Skip to main content

Tailing Live Logs with Subprocess

The subprocess processor allows you to execute external commands and pipe data through them. One powerful use case is tailing live log files, enabling you to stream log data directly into your Expanso Edge pipeline for real-time processing, filtering, and routing.

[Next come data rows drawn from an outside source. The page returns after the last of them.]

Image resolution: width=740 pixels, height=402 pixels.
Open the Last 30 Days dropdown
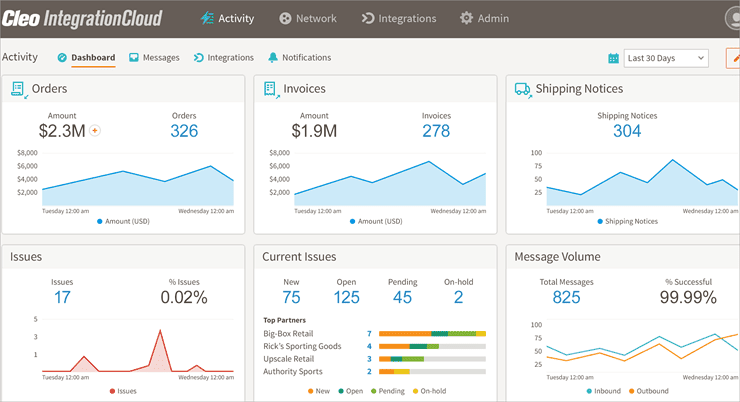pos(666,58)
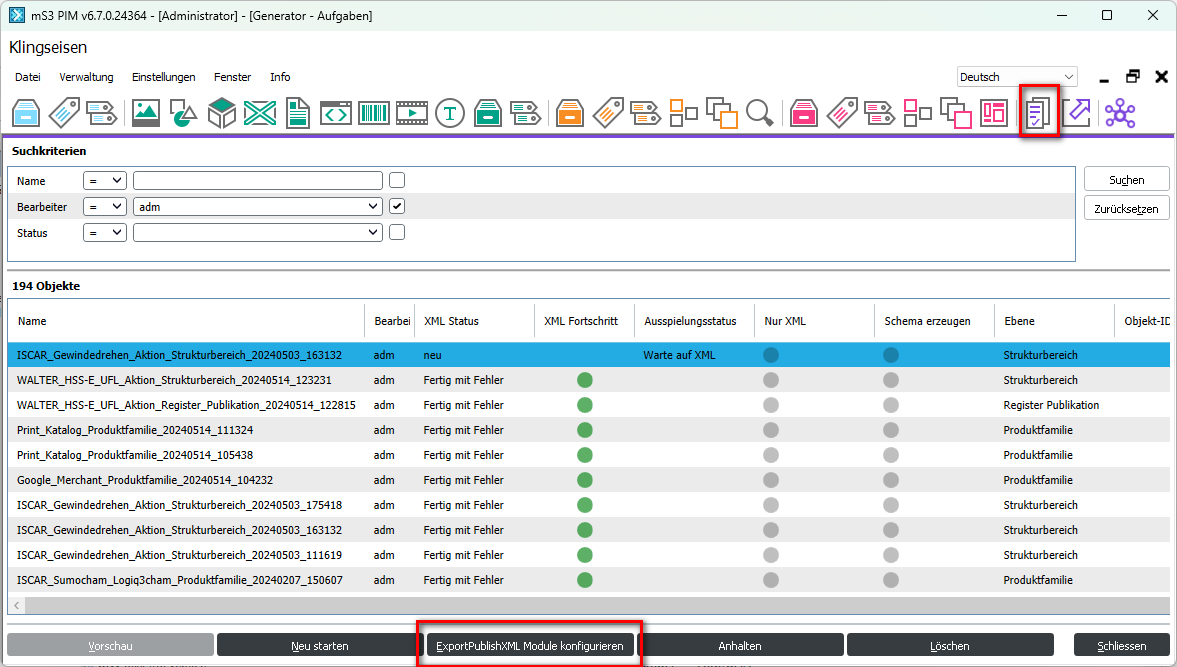Toggle the Status filter checkbox

click(396, 232)
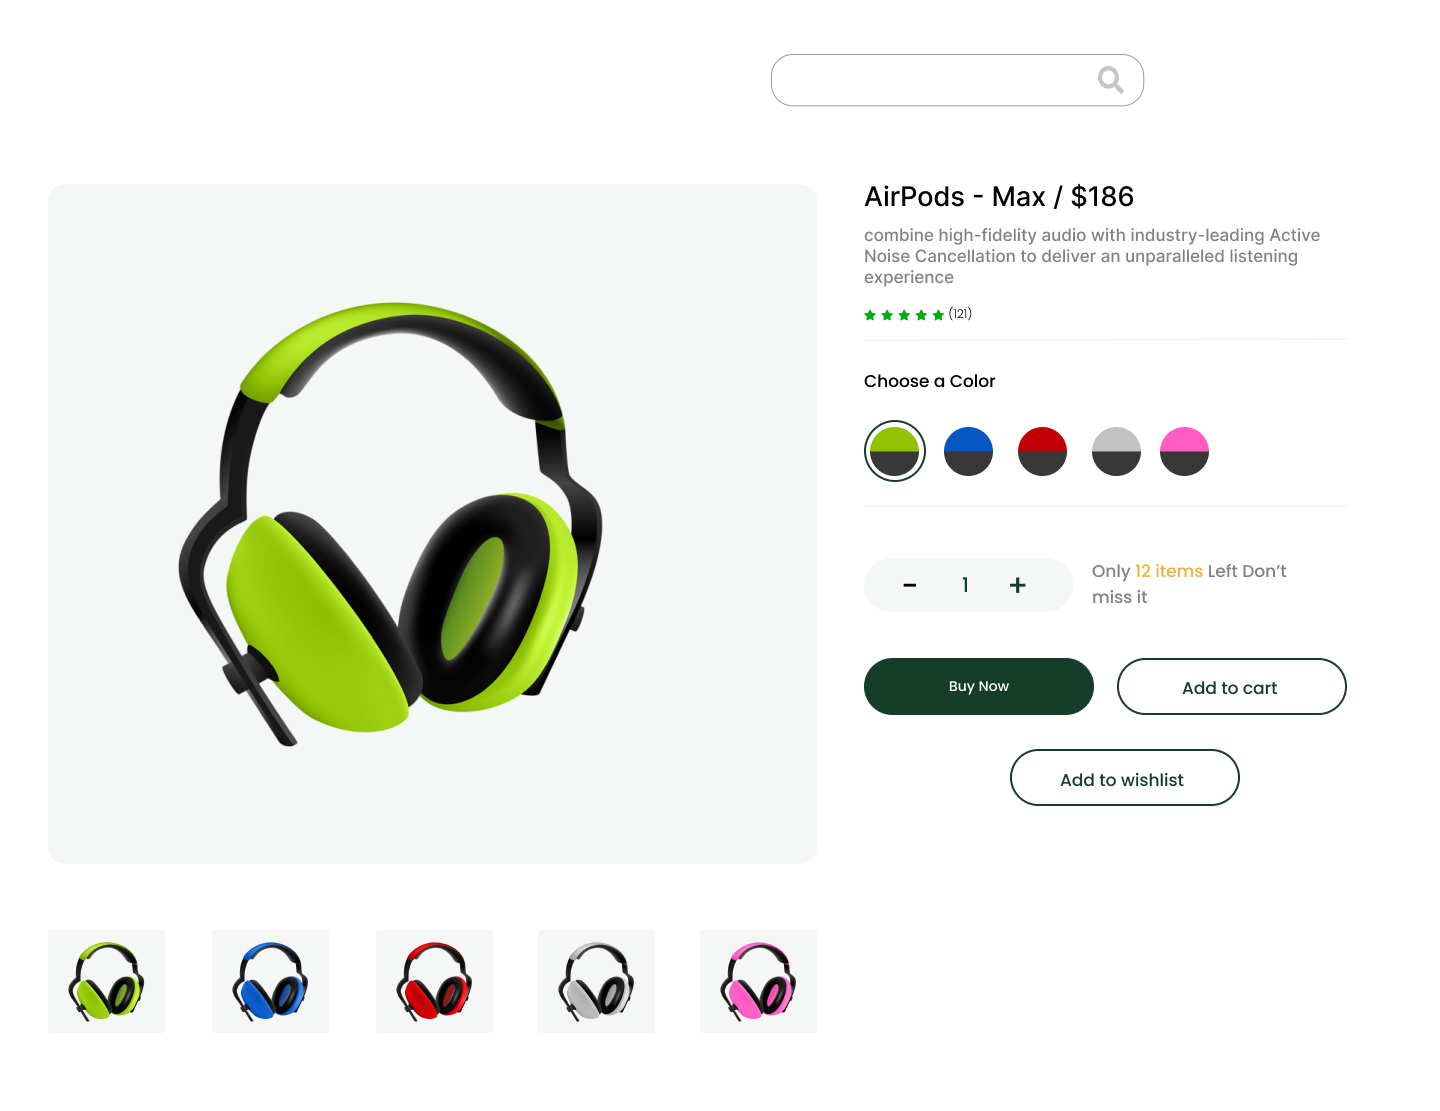This screenshot has width=1440, height=1111.
Task: Select the gray color swatch
Action: 1116,451
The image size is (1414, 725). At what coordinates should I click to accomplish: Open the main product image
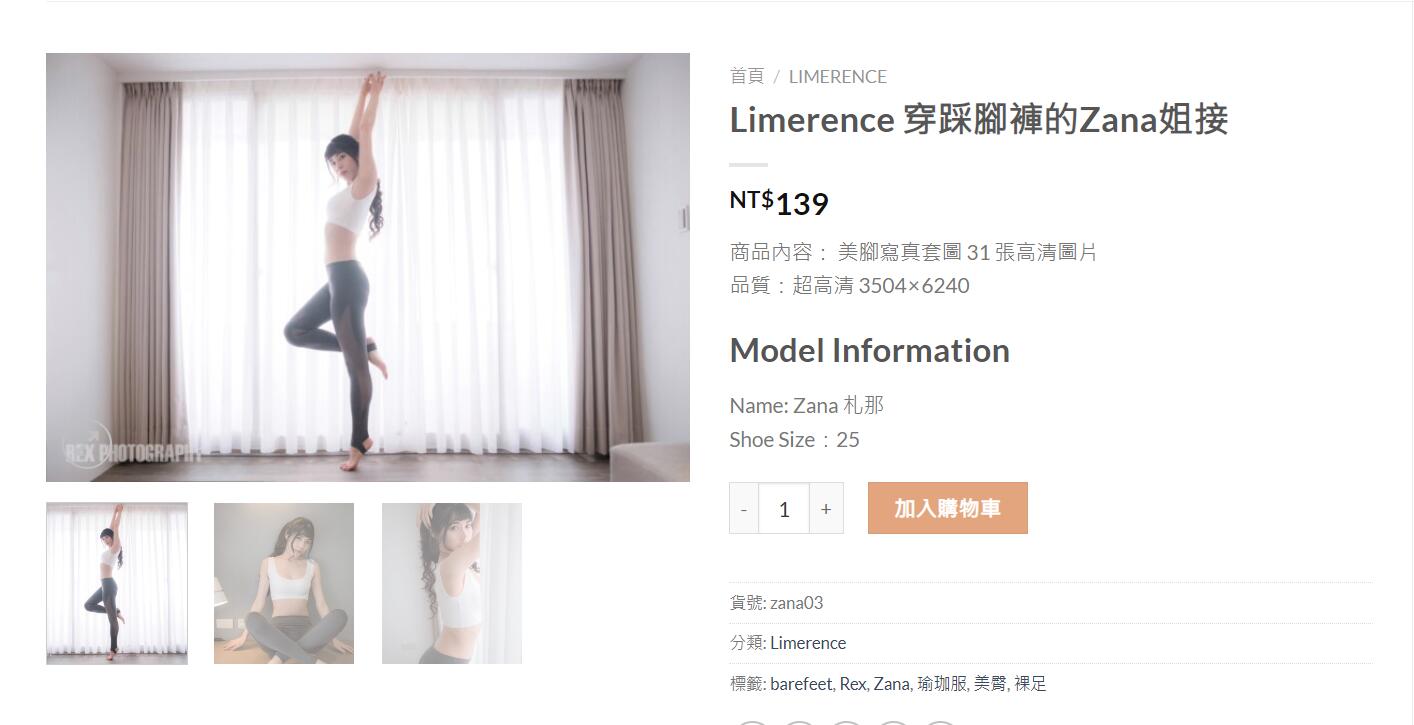pyautogui.click(x=368, y=267)
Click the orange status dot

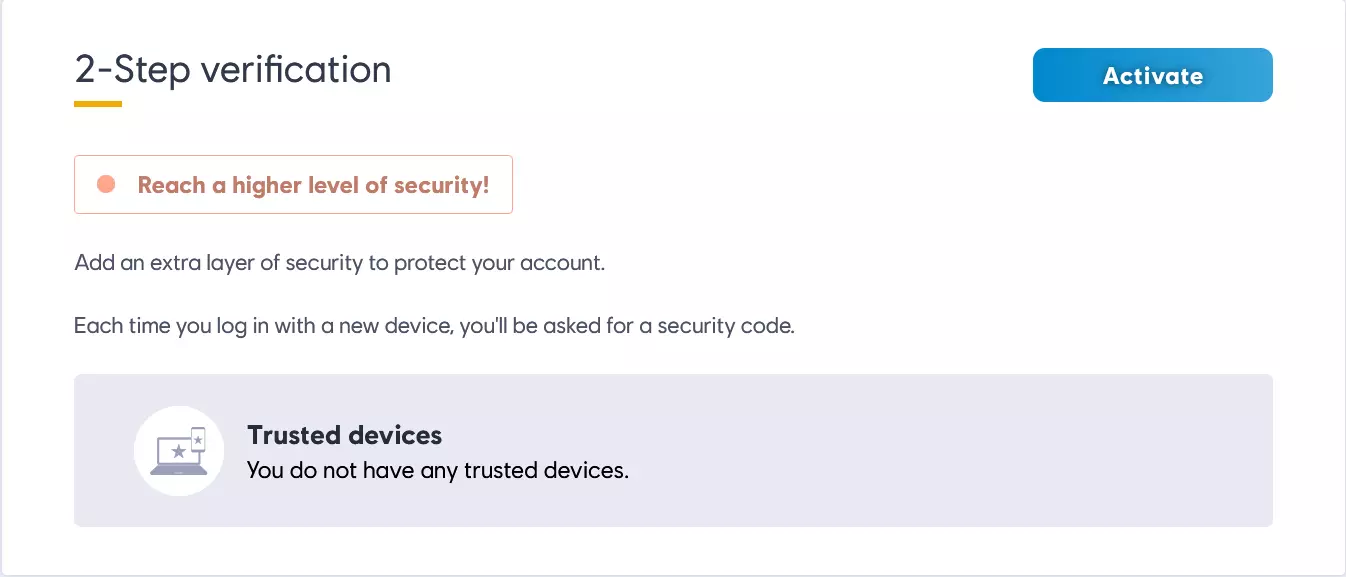[106, 185]
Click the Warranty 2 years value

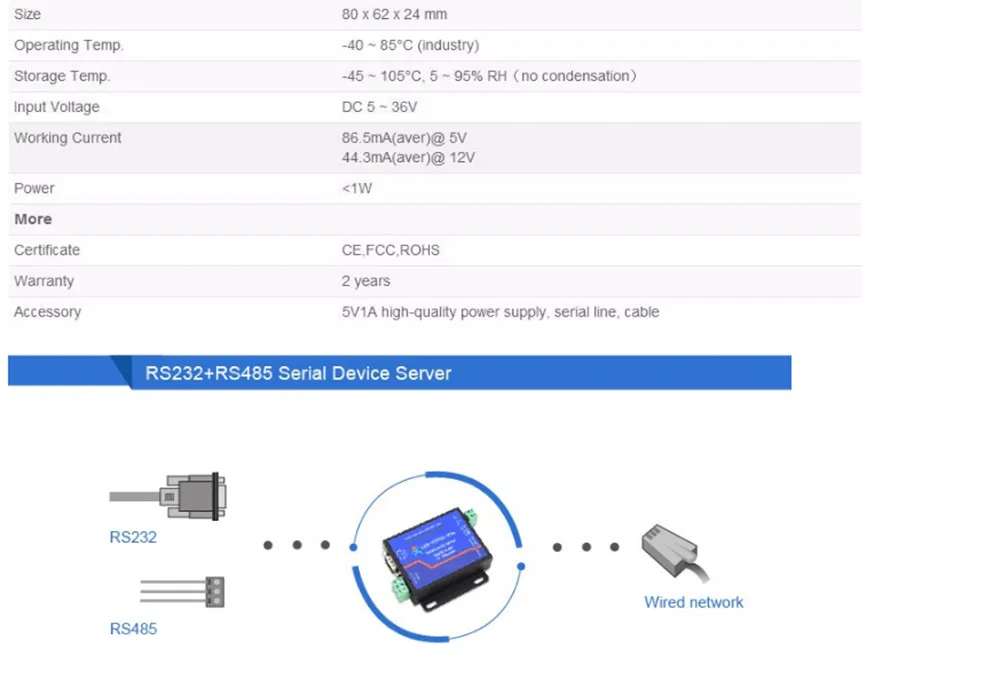pyautogui.click(x=365, y=281)
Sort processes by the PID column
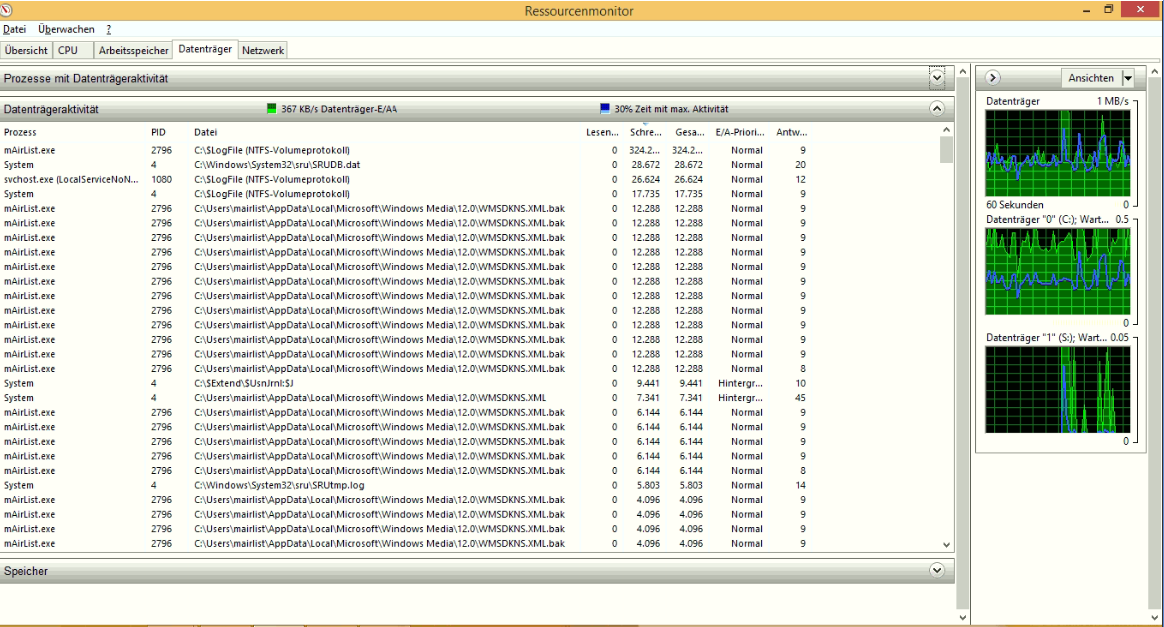The image size is (1164, 627). coord(157,131)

Why Use Subprocess for Tailing?

  • Process log files in real-time without deploying dedicated log collectors
  • Combine with Expanso processors to filter, enrich, parse, and route logs before they leave the edge
  • Reduce bandwidth by processing and filtering at the source
  • No external agents needed — just the tail command built into Linux/Unix systems

Quick Start

Stream a live log file through a subprocess processor:

input:
generate:
count: 0 # Run indefinitely

pipeline:
processors:
- subprocess:
name: tail
args:
- "-F"
- "${DATA_DIR:/app/data/sensor.log}"
- parse_log:
format: json

output:
resource: my_output

What's happening:

  1. generate with count: 0 creates a single message to start the pipeline
  2. subprocess with tail -F runs the tail command, which outputs new log lines as they're written
  3. Each line from tail becomes a new message in the pipeline
  4. Subsequent processors (like parse_log) can transform the data
  5. The output resource receives the processed logs

Configuration Details

Basic Tail (No Logs on Startup)

Tail a file starting from the end (skip existing logs):

subprocess:
name: tail
args:
- "-f"
- "/var/log/app.log"

Follow File Descriptor (Handles Log Rotation)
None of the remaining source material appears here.